Redington Road had been closed since the start of July due to the Burro Fire – on the first day that it re-opened I drove out along the fire perimeter and hiked to the top of Piety Hill. The Burro Fire was stopped west of Piety Hill and in the sunset light it was hard tell where the Burro Fire burned – I am sure that there are areas that were heavily impacted by the fire but from Piety Hill I can still see green trees and grass below.
Piety Hill is located on Pima County’s A7 Ranch – at 4,714′ it is not stunning high (‘Hill’ is the right name) – but it is high enough to overlook the San Pedro Valley and offer great views of the surrounding terrain! There is no official trail to the top, but the terrain, while steep, is reasonably open and it is not hard to find a way to the top.
We started at the Molino Basin Parking Area and hiked the Bellota Trail – as the eastern skyline came into view we left the trail and traversed the hillside – with Piety Hill visible below and the Winchester Mountains on the horizon we sat down to watch the sunset and wait for Hunter’s Moon to rise.
The name [Hunter’s Moon] dates back to the First Nations of North America. It is so-called because it was during the month of October, when the deers had fatted themselves over the course of the summer, that hunters tracked and killed prey by autumn moonlight, stockpiling food for the coming winter.
A small sign on Redington Road announces the boundary of Pima County’s A-7 ranch – there is no welcoming trail map, list of rules, historic marker or dedications – just a simple sign, easy enough to miss, the land on either side looks the same.
The A-7 Ranch is owned by Pima County – it was purchased with funds from a voter approved 2004 Bond program that made $174 million dollars available for open-space purchases. The A-7 stretches from Buehman Canyon in the Santa Catalina Mountains down to the North East corner of the Rincon Mountains – it is bordered on the east by the San Pedro River and helps to connect the Galiuro, Rincon and Santa Catalina Mountains.
Access information can be found here – don’t expect to find a network of established hiking trails… Some recent history from a Pima County Report:
The 41,000 acre A-7 Ranch lies northeast of Tucson along Redington Road, between the Catalina and Rincon Mountains and the San Pedro River. The County acquired the ranch from the City of Tucson in 2004. The City had purchased the ranch in 1999. Prior to the City’s purchase, the ranch was part of a larger ranch totaling about 96,000 acres known as the Bellota Ranch, which was owned and operated by the Riley-West Corporation for 20 years.
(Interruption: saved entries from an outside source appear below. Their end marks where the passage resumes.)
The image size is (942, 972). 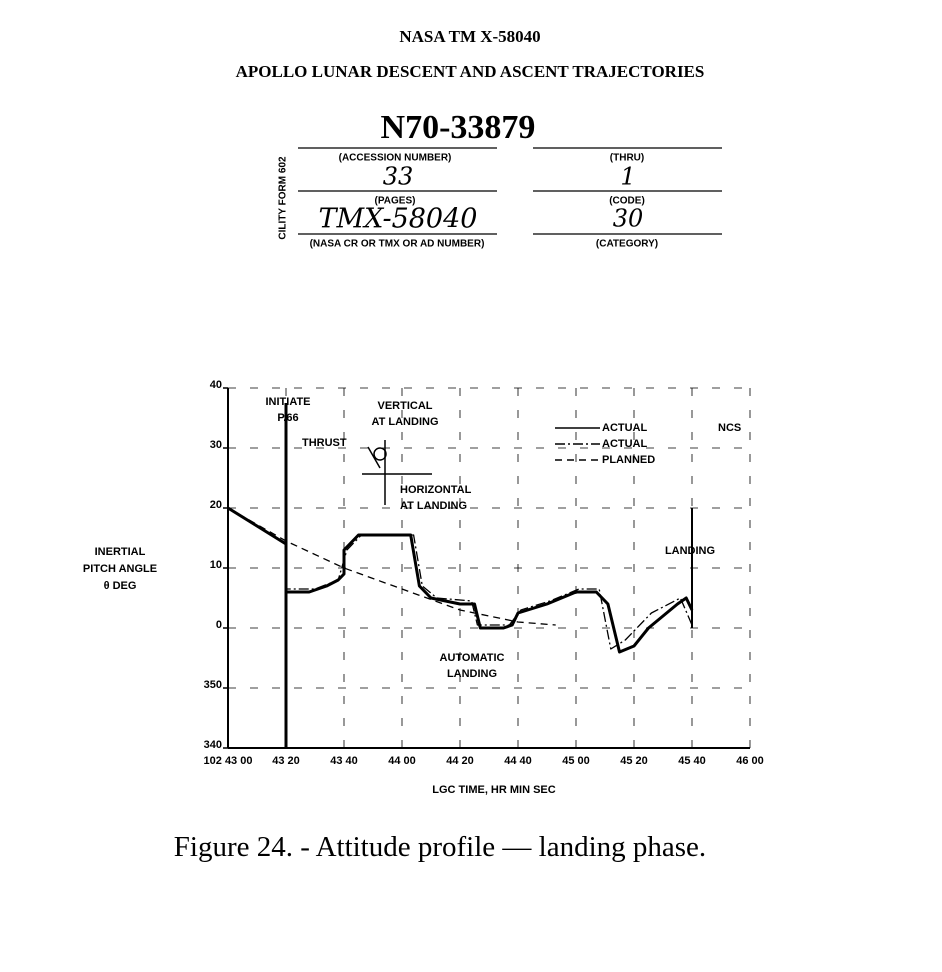 What do you see at coordinates (406, 406) in the screenshot?
I see `annotation: VERTICAL` at bounding box center [406, 406].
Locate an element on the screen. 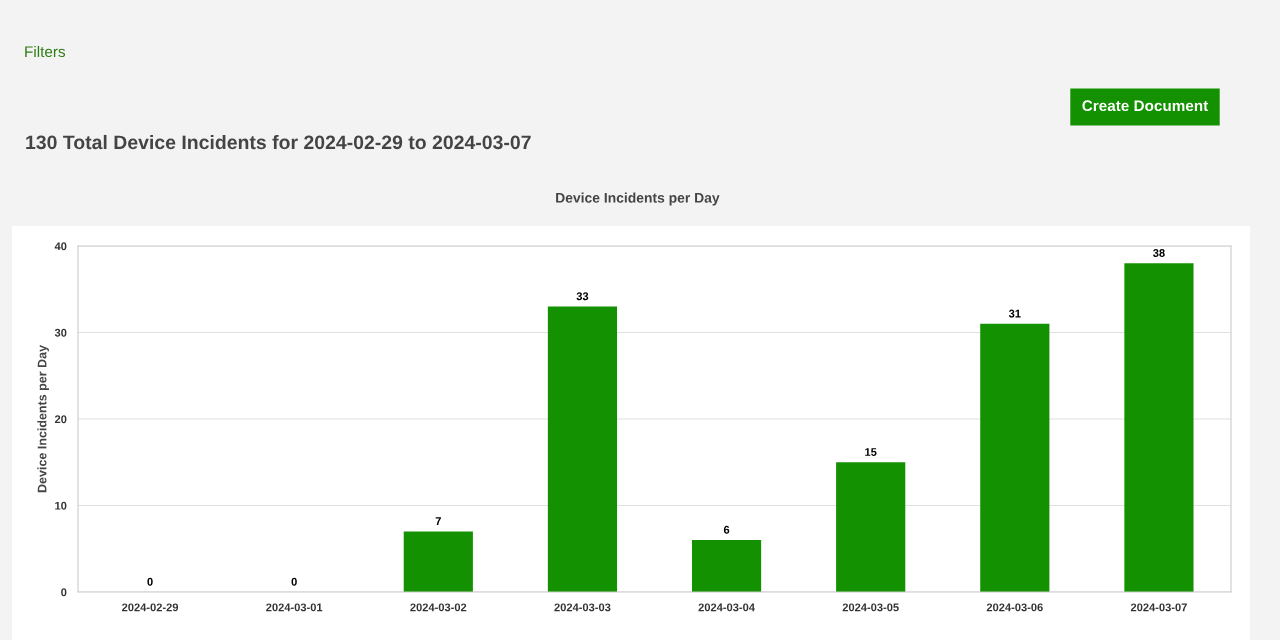 The width and height of the screenshot is (1280, 640). y-axis-title: Device Incidents per Day is located at coordinates (43, 419).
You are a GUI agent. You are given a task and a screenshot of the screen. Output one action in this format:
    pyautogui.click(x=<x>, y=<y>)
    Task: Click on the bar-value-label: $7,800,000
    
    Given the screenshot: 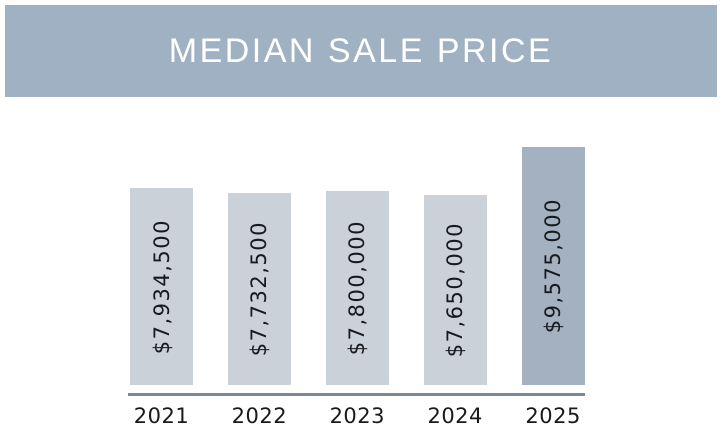 What is the action you would take?
    pyautogui.click(x=358, y=288)
    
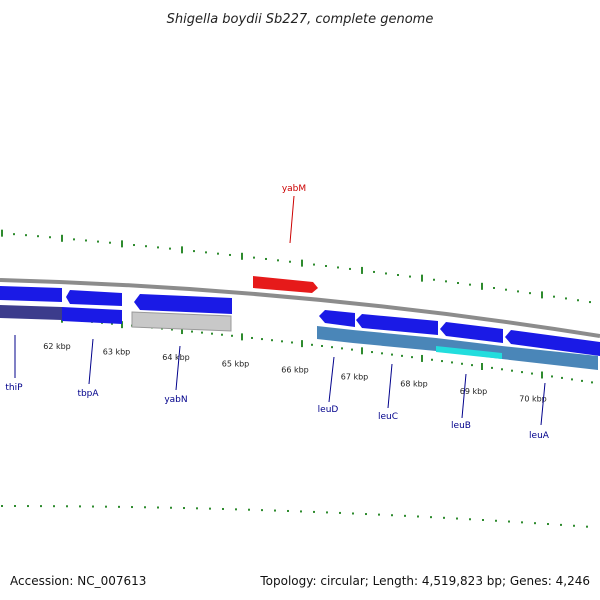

The A-7 portion of the Bellota Ranch was sold to the City, while the Forest Service grazing permit was sold to the owners of the Tanque Verde Guest Ranch.
The Guthrie Mountain Trail ends near Point 7281 – the highest peak in the area – but if you look at the USGS 7.5′ maps you might notice that Point 7281 is not labeled ‘Guthrie Mountain’.
However if you look around on the USGS 7.5′ maps for the Santa Catalina Mountains you will eventually find a point well to the south of the ending of the Guthrie Mountain Trail labeled ‘Guthrie Mountain’.
Guthrie Mountain was named for an early forest supervisor in the southwest and is located on the U.S.G.S. quadrangle map as a 6464-foot-high point on the ridge just east of Molino Canyon. It is the opinion of the authors that this is an error and that Guthrie Mountain is the prominent 7300-foot-high point just north of Burro Canyon and about a mile southeast of Bear Saddle.
While I think that the ending point of the Guthrie Mountain Trail makes the most sense as ‘Guthrie Mountain’ the Guthrie Mountain label on the USGS maps provides an excellent excuse to visit another point on the map…
We approached the USGS Guthrie Mountain from the Molino Basin Parking Area, starting on the Bellota Trail but quickly turning onto the route up Molino Canyon. We hiked several miles up the beautifully rugged canyon bottom to a point west of the USGS Guthrie Mountain and, after some debate about what would be the best way up onto the ridge, we began our ascent. What started as a smart/clean way to the ridge quickly devolved into a slow crawl (occasionally literally) thru the Manzanita – thankfully the ridge was fairly close soon we had our first good look at the USGS Guthrie Mountain.
A small trail along the ridge took us quickly to the top – the peak is fairly open on top and there are great views! Not, I think, the ‘real’ Guthrie Mountain – but certainly a beautiful destination.